*** Opening of Record excerpts ***

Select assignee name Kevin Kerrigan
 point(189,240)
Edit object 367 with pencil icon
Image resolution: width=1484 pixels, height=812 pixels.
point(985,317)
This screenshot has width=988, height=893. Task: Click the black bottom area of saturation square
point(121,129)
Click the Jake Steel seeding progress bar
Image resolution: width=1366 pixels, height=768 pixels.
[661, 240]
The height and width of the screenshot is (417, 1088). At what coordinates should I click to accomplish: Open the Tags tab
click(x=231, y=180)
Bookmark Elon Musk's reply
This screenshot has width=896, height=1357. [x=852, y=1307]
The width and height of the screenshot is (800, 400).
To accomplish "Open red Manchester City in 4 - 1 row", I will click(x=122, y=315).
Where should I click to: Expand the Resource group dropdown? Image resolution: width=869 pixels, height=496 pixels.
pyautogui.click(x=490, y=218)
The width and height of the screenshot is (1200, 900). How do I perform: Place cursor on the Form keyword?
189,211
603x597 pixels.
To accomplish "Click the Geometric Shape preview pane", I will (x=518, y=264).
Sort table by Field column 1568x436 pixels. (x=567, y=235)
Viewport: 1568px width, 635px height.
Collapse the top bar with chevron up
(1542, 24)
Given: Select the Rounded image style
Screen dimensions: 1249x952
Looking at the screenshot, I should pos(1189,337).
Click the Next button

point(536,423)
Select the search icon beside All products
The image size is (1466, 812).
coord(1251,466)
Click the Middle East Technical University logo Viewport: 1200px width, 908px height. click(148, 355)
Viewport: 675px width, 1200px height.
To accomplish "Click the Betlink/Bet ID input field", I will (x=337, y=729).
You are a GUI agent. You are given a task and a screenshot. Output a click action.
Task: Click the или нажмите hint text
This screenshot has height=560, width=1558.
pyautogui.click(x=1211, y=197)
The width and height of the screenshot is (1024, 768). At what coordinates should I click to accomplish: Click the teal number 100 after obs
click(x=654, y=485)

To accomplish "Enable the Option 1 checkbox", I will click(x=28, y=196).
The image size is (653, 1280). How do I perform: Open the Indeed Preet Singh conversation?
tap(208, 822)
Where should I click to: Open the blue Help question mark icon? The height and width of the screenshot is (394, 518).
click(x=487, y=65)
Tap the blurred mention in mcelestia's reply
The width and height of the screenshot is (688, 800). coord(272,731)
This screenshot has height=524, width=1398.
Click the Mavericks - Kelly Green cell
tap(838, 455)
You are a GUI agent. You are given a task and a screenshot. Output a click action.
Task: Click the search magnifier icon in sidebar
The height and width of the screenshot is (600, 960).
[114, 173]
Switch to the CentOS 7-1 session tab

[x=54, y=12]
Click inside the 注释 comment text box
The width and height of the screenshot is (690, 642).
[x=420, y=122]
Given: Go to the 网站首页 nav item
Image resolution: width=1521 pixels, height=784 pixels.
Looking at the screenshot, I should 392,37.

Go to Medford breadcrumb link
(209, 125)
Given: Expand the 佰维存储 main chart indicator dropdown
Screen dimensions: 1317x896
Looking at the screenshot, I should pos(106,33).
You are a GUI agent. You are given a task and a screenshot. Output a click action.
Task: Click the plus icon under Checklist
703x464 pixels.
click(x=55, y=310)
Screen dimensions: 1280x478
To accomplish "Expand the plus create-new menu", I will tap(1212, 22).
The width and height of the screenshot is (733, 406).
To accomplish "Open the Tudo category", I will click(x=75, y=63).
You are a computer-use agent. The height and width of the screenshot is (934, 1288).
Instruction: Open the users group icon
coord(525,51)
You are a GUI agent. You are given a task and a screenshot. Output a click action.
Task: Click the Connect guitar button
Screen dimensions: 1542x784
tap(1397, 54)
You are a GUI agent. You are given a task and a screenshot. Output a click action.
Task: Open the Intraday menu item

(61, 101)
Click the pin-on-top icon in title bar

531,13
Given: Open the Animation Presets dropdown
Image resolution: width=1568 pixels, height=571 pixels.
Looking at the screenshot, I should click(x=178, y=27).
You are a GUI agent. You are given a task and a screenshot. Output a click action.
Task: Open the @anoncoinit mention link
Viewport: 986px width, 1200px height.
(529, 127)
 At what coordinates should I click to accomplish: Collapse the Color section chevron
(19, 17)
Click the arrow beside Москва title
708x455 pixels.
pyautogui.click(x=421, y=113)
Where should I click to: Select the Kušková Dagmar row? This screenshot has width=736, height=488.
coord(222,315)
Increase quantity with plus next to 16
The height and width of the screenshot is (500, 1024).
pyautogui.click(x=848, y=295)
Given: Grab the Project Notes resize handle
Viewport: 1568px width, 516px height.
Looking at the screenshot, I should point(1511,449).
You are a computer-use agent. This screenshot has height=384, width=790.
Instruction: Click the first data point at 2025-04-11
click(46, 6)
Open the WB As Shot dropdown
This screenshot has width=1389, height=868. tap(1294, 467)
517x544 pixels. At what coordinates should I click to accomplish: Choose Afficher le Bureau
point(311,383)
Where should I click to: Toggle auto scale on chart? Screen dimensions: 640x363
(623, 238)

*** Close of Record excerpts ***

Exercise prompt: Within the material above, output exactly the lines from the one with "Image resolution: width=1568" through the one with "Increase quantity with plus next to 16", end lines included, and nothing besides.

Expected answer:
Image resolution: width=1568 pixels, height=571 pixels.
Looking at the screenshot, I should click(x=178, y=27).
You are a GUI agent. You are given a task and a screenshot. Output a click action.
Task: Open the @anoncoinit mention link
Viewport: 986px width, 1200px height.
(529, 127)
 At what coordinates should I click to accomplish: Collapse the Color section chevron
(19, 17)
Click the arrow beside Москва title
708x455 pixels.
pyautogui.click(x=421, y=113)
Where should I click to: Select the Kušková Dagmar row? This screenshot has width=736, height=488.
coord(222,315)
Increase quantity with plus next to 16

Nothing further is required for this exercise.